Zwei der härtesten: Brandschutz und Statik. Fünfgeschosser aus Holz sind bislang gemäß Berliner Landesbauordnung schon erlaubt. Schließlich favorisieren immer mehr Architekten den nachwachsenden Rohstoff mit den guten Dämmeigenschaften. Für die geplanten sieben Etagen bedurfte es jedoch eines ausgeklügelten Konzeptes. Das entwickelte ein Ingenieurbüro und stimmte es mit der Feuerwehr ab. Es gibt Rauchmelder in jeder Wohnung, mit nichtbrennbaren Baustoffen verkapselte Wände und ein holzfreies Treppenhaus aus Stahlbeton.

Mit letzterem wird die Idee des Holzgebäudes jedoch nicht verwässert. Denn: das Treppenhaus steht mit einigem Abstand neben dem Gebäude. Über Stahlbetonbrücken sind beide miteinander verbunden. Das bietet nicht nur Vorteile beim Feuerschutz, sondern verschafft dem Gebäude noch eine dritte Fassade, durch die Licht in die 120 bis 150 Quadratmeter großen Wohnungen fällt. Auch die Vorderfront des Objektes bekommt durch die Unterbrechung eine luftige Anmutung. Dazu gibt es Einschnitte mit kleinen Gemeinschaftsterrassen. Der Fahrstuhl befindet sich auf der Rückseite des Hauses, ebenso wie die Balkone.

Trotz der Holzbauweise wird das Gebäude keine Blockhausromantik ausstrahlen. Die Fassade ist verputzt. Das Tragwerk des Hauses besteht komplett aus Brettschichtholz, ebenso wie Außenwände und Geschossdecken. Die so genannte Pfosten-Riegel-Konstruktion aus Holz spart Kosten und Zeit; denn Fassaden und Deckenelemente werden vorgefertigt, acht individuell angefertigte Stahlknoten verbinden die horizontalen Riegel und die vertikalen Pfosten. Nur die Medienschächte bestehen aus U-förmigen Betonfertigteilen. Um diese herum können in dem stützenfreien Innenraum die Grundrisse frei drapiert werden: eine kinderfreundliche Mehrzimmerwohnung oder ein wandloses Loft.
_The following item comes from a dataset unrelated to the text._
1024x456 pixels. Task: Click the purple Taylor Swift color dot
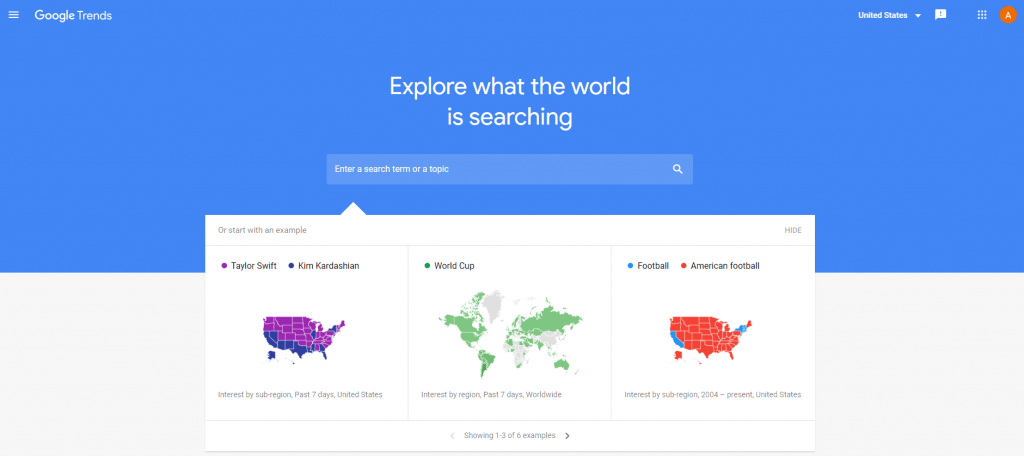pyautogui.click(x=224, y=266)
Zwischen 1 900 und 2 200 Euro je Quadratmeter für den kompletten Neubau, Grundstück und Nebenkosten inklusive, haben die Bauherren kalkuliert. Die geringen Betriebskosten werden ihnen langfristig Freude machen. Die Kreditanstalt für Wiederaufbau hat das Projekt als „KfW-40-Haus“ eingestuft, mit einem förderungswürdigen Energiebedarf von bis zu 40 Kilowattstunden je Quadratmeter Nutzfläche pro Jahr. „300 bis 350 Euro pro Jahr werden für Heizung und Warmwasser für eine 150-Quadratmeter-Wohnung reichen“, schätzt Kaden.

Etliche Banken bewerten die Holzhäuser inzwischen höher als Massivbauten. Für die Esmarchstraße hatten sich die Bauherren acht Angebote geholt. Wohl kein Zufall: Das günstigste unterbreitete die Umweltbank und lag weit unter dem Vorschlag einer deutschen Großbank.

In zehn Wochen können Carsten Probst und Familie schon mal den Rohbau begutachten. Und wenn im kommenden März die Esmarchstraße 3 steht, ist vielleicht schon das zweite Holzmehrfamilienhaus von Kaden und Klingbeil gestartet: in der Pankower Uhlandstraße.